Studies have also found that soap and water work better than the waterless, alcohol-based hand wipes and rubs. Further, the active ingredient in most antibacterial products is triclosan, an antibacterial agent that kills bacteria and inhibits bacterial growth. But not only does triclosan kill bacteria, it also has been shown to kill human cells.
So please avoid making the mistake of using antibacterial liquids and soaps.
These products kill both good and bad bacteria, which is why they are prone to contributing to the development of antibiotic-resistant bacteria and potentially also to allergic diseases like asthma and hay fever.
A Three-Step Process for Effective Hand Washing
The Society for General Microbiology’s good hand-washing test was eye-opening for many who believed they had thoroughly washed their hands, yet found they had many spots of “glowing green” left.
So to make sure you’re actually removing the germs when you wash your hands, follow this three-step hand-washing technique:
- Use warm water
- Work up a good lather all the way up to your wrists for at least 10 or 15 seconds
- Don't forget to get all surfaces including the backs of your hands, wrists, between your fingers and an area often overlooked -- your fingernails
- There is one important caveat to remember, and that is your skin is actually your primary defense against bacteria -- not the soap.
So resist the urge to become obsessive about washing your hands. If you wash them too frequently you can actually extract many of the protective oils in your skin, which can cause your skin to crack and bleed.
It is rare for a germ on your skin to cause a problem -- it is typically only an issue when you transfer that to your nose, mouth or an open wound like cracked skin. So obsessive-compulsive washing can actually increase your risk of getting sick by providing an entryway for potentially dangerous pathogens.
So remember that excessive hand washing will actually INCREASE of developing an infection, especially in dry environments and in the winter. What happens is that the soap removes the beneficial oils from your skin and for many, this can cause actual openings in the surface of your skin.
Your skin serves as your primary barrier of defense from these germs and once you have open surfaces on your skin created from excessive hand washing the bacteria, viruses and other germs, have a portal directly into your body and bloodstream where they can play havoc with your body.
So mild to moderate washing is indicated but excessive washing, especially with harsh soaps, will actually be highly counter productive.

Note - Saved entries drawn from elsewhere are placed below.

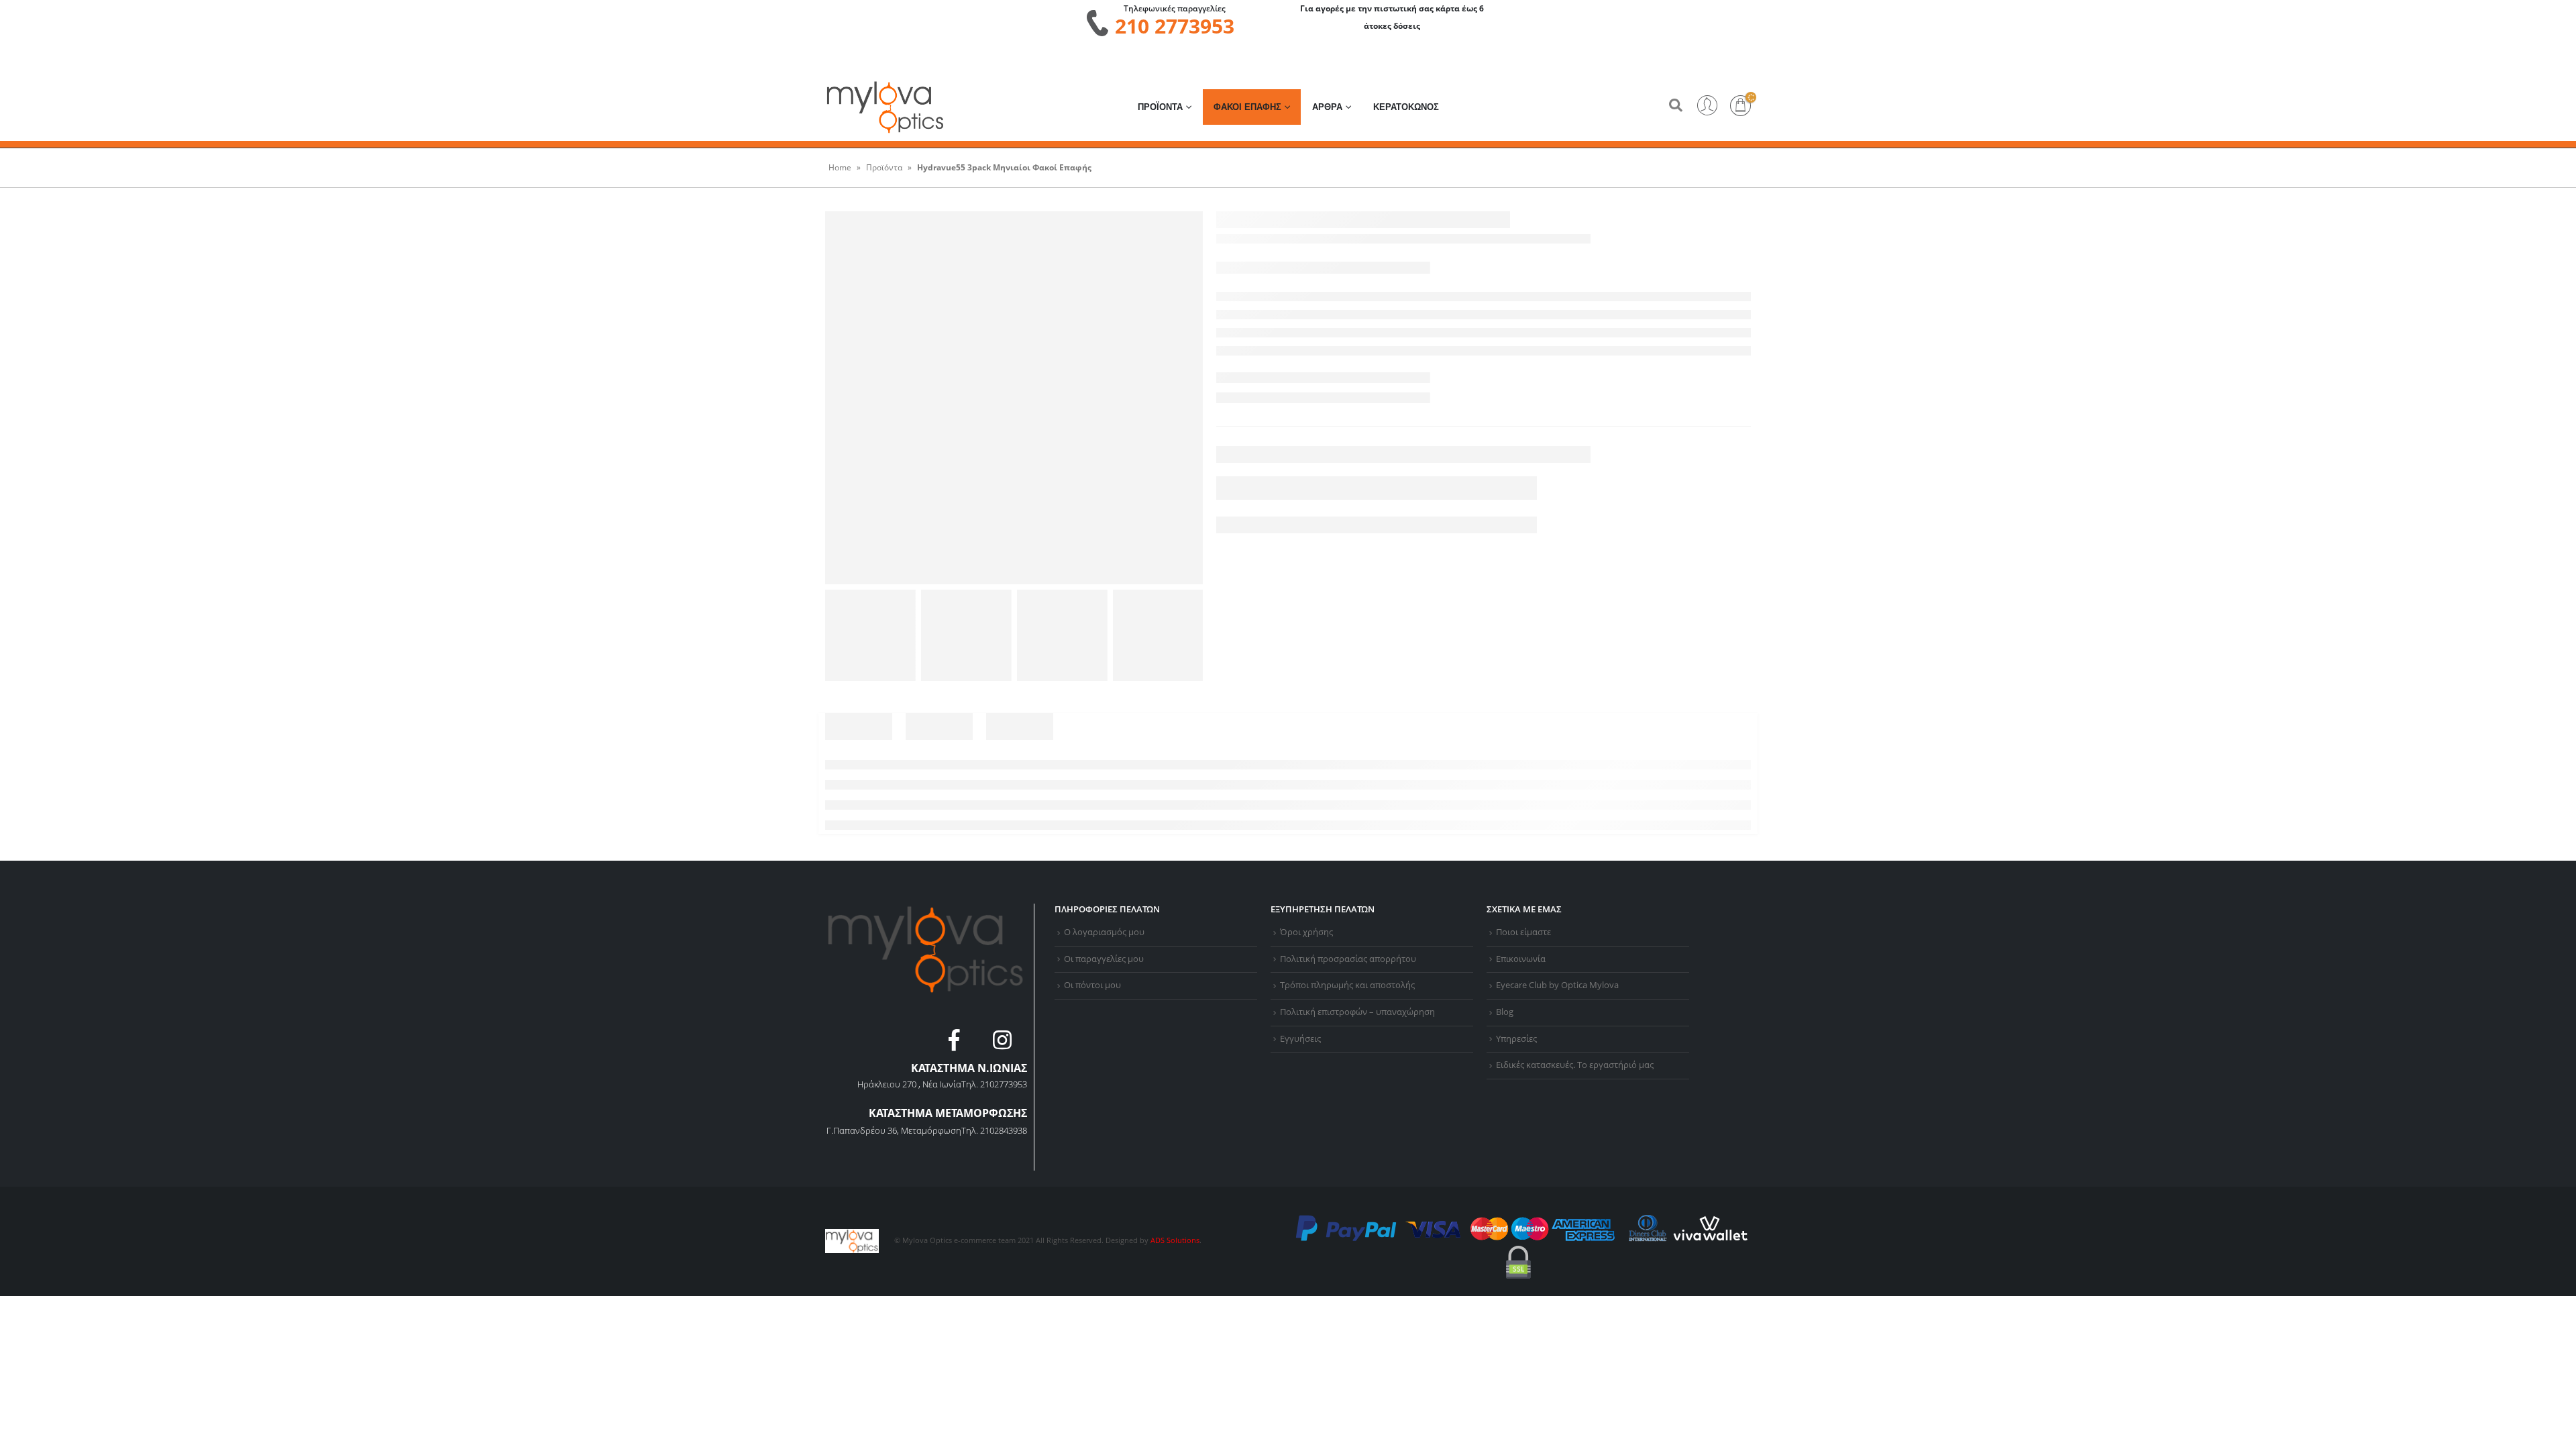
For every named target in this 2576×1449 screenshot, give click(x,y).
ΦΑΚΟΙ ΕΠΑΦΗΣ (1247, 107)
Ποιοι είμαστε (1523, 932)
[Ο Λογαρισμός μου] (1707, 106)
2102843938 (1003, 1130)
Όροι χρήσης (1306, 932)
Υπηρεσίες (1516, 1038)
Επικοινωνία (1521, 959)
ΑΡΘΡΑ (1327, 107)
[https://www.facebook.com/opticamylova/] (955, 1044)
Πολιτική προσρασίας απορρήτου (1348, 959)
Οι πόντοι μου (1092, 985)
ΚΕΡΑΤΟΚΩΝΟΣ (1406, 107)
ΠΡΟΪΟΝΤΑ (1160, 107)
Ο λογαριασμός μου (1104, 932)
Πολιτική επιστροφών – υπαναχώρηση (1357, 1012)
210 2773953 (1174, 26)
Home (839, 167)
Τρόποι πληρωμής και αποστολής (1347, 985)
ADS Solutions (1174, 1240)
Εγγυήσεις (1300, 1038)
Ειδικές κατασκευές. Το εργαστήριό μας (1575, 1065)
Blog (1504, 1012)
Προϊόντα (884, 167)
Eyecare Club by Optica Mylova (1557, 985)
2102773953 (1003, 1084)
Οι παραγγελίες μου (1104, 959)
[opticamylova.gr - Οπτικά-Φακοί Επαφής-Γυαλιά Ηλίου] (885, 107)
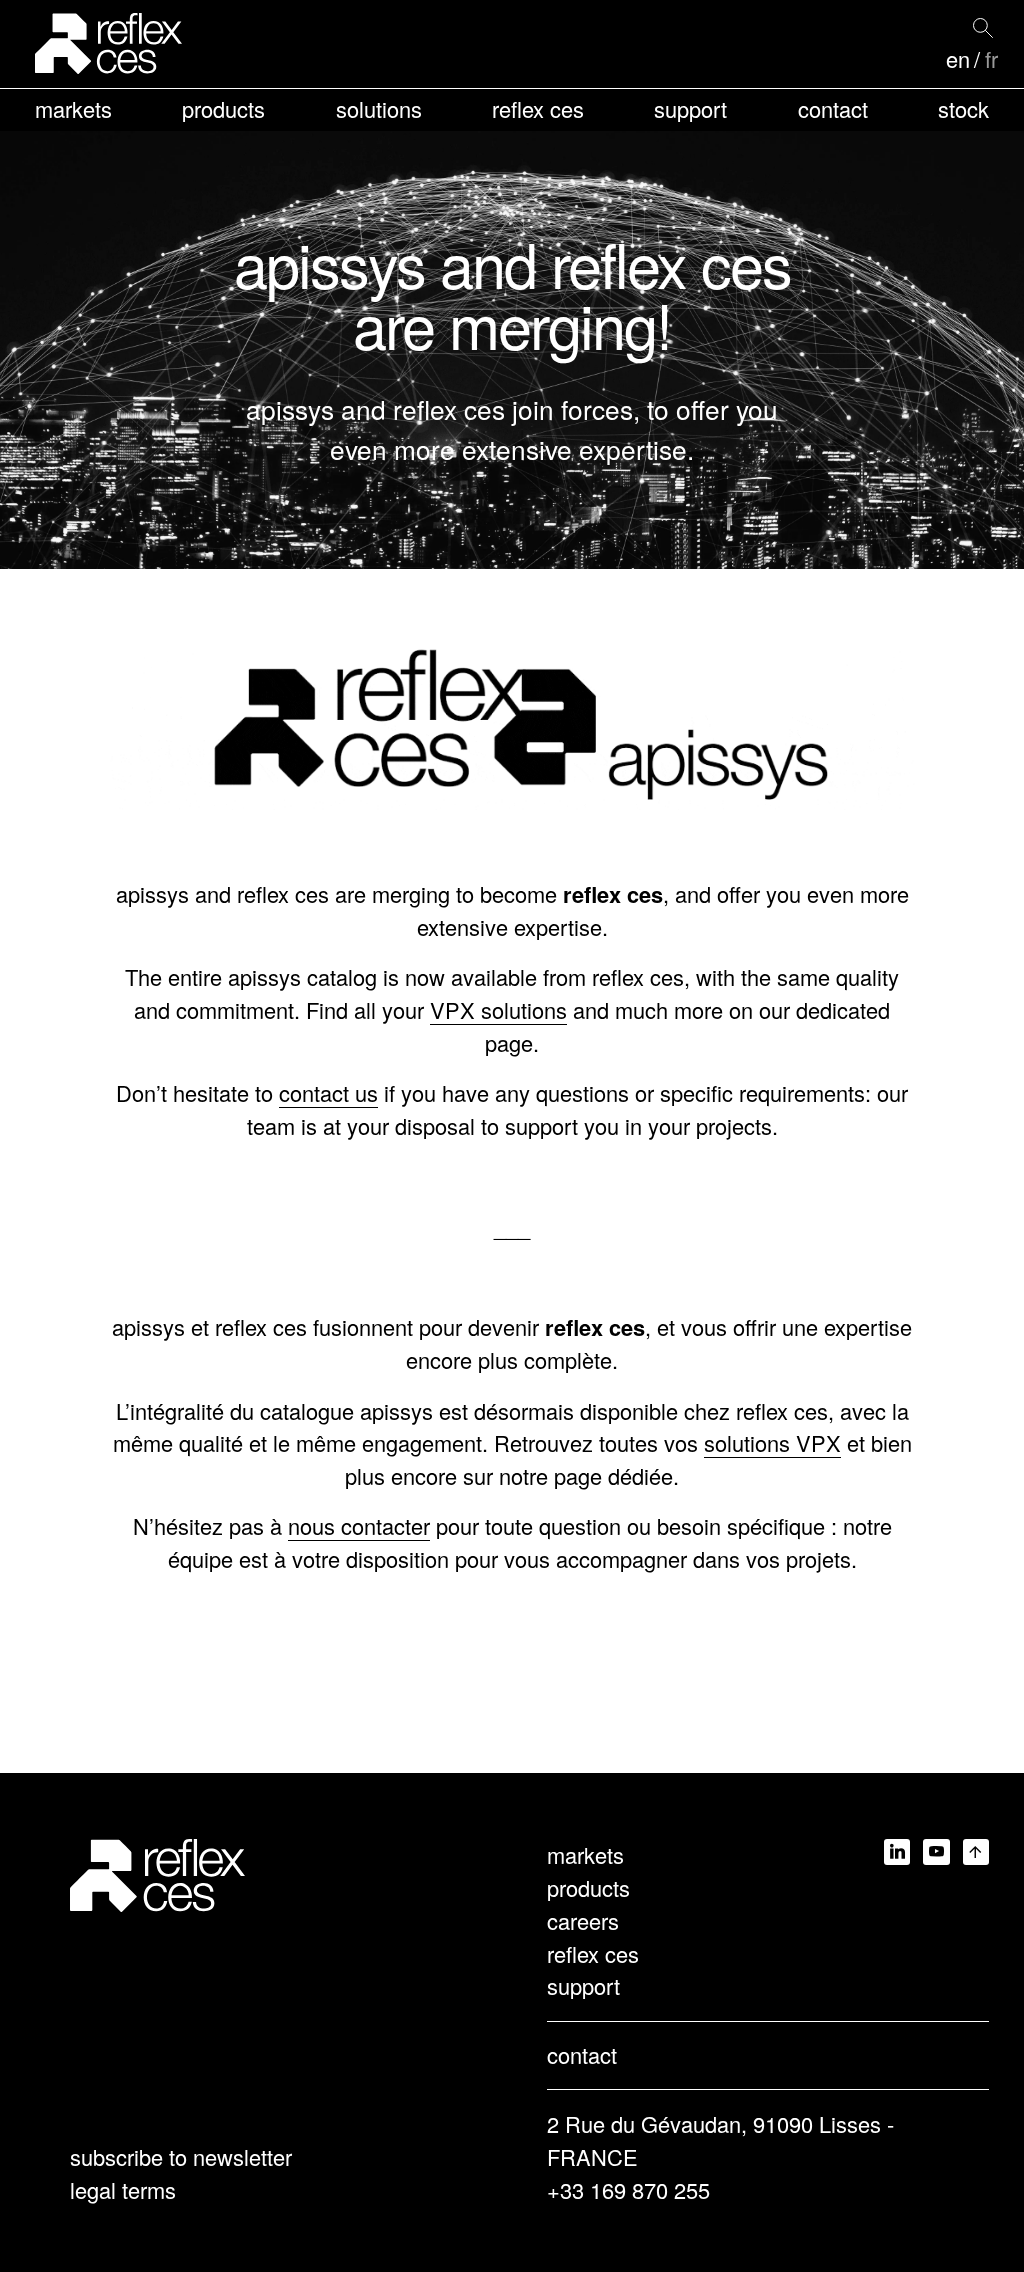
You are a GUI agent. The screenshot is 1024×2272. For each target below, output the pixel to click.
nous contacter (359, 1525)
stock (963, 108)
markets (73, 108)
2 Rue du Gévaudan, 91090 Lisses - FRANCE (720, 2140)
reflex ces (538, 108)
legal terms (123, 2189)
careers (583, 1920)
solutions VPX (772, 1442)
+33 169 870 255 (628, 2189)
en (958, 59)
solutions (379, 108)
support (690, 108)
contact (833, 108)
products (223, 108)
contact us (328, 1092)
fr (991, 59)
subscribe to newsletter (181, 2156)
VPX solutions (498, 1009)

Make Sure You Keep Your Immune System Healthy Too
Hand washing is an excellent preventive tool, but a strong immune system is your best defense against any pathogenic bacteria you come across, and will serve you well if you nourish it with the proper tools.
You can support your immune system by:
- Getting a good night’s sleep
- Minimizing stress in your life
- Exercising regularly and effectively
- Getting enough sun exposure in order to optimize your vitamin D levels
- Avoiding sugar and grains, and instead eating plenty of raw foods
- Taking a high-quality probiotic (good bacteria) and eating plenty of fermented foods like kefir and natto, which are natural sources of probiotics
When you follow these steps you can have peace of mind that any germs that do enter your body will be no match for your well nourished and highly capable immune system to conquer.